しかし、あえて「学校に行かない」という道を選び、その後の選択肢を考えているのであれば、
「逃げている」という意味での「甘え」ではないと思います。

また、お母さんと離れて学校生活を送ることに不安を感じる「分離不安」のお子さんが、
腹痛や微熱などの症状で学校を休み続けているとしたら、「甘え」と言えるかもしれません。

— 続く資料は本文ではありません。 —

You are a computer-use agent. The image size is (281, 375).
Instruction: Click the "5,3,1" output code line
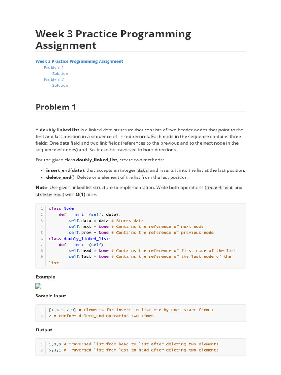click(x=55, y=350)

しかし、腹痛や微熱などの症状(「疾病利得」と呼びます)の助けを借りず、
お子さん自らが「自分はお母さんと離れることに不安を感じている」と自覚し、
「不安を軽減し、克服する努力をしよう」とし始めるなら、
不登校を続けたとしても、「甘え」ではなくなるでしょう。

一方、
学校に行かず、家族以外との交流を持たず、統合失調症やうつ病などの心因性疾患がなく、
なおかつ学校に行かない状態の自分を省みようとしないお子さんの場合は、
残念ながら「逃避」や「依存」という意味での「甘え」と言えるでしょう。

このようなお子さんは、長期のひきこもり状態になる可能性があります。
できるだけ早くに、ひきこもり状態から少しずつ抜け出る努力をし始めましょう。

余談になりますが、
「甘え」の研究をしたわたしは、別の面で「不登校は『甘え』」説を聞くたびにがっかりしています。
現代では、「甘え」が悪い意味でのみ使われています。
「甘え」を有効活用できる人は、人間関係が豊かです。
個人主義にとらわれすぎない、日本人古来の「適度な甘え」を活かした人間関係を構築していけたらいいですね。